Libyan authorities made the application on behalf of Abdel Basset al-Megrahi, who was sentenced to life for blowing up a Pan Am airliner over the Scottish town of Lockerbie.
All 259 people on board the London to New York flight were killed, including 189 Americans, along with 11 people on the ground.
“We can confirm an application for compassionate release has been made by Mr al-Megrahi, and forwarded by the Libyan Government to the Scottish ministers,” a Scottish government spokeswoman said in a statement.”
“Scottish ministers will not comment on the content of the application and will now seek advice on the application,” she said.
Libya has repeatedly brought up the fate of the 57-year-old Megrahi, who has terminal prostate cancer, most recently at a meeting in Italy between Libyan leader Muammar Qaddafi and British Prime Minister Gordon Brown earlier this month.
But the British government has said it is a matter for Scotland, which has a separate legal system from the rest of Britain.
Scottish First Minister Alex Salmond and Justice Secretary Kenny MacAskill will now consider whether the application should be granted.
If it is, Megrahi would not be required to drop his appeal against his conviction.
Earlier this month, the Scottish Appeal Court said his hearing would not be concluded until next year, raising concern that Megrahi will die before the appeal is settled.
Megrahi, convicted in 2001 in a special Scottish court meeting in the Netherlands, is in Greenock prison in Scotland.
Some relatives of those killed in the bombing support the move to allow him to go home, since they have never been convinced of the Libyan’s guilt.
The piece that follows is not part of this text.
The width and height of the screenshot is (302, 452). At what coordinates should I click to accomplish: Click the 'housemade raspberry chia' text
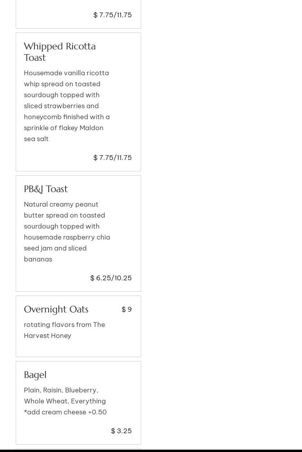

In May, Tripoli made an application to the Scottish government on Megrahi’s behalf for him to return to his homeland as part of a Prisoner Transfer Agreement. A decision is likely to take up to 90 days.
Megrahi has previously been denied bail to go home, requested on humanitarian grounds.
Four years after Megrahi’s conviction, Libya accepted responsibility for the bombing and agreed to pay about US$2.7 billion in compensation to the victims’ families — a move that helped clear the way for the lifting of sanctions and the restoration of Libya’s ties with Western states.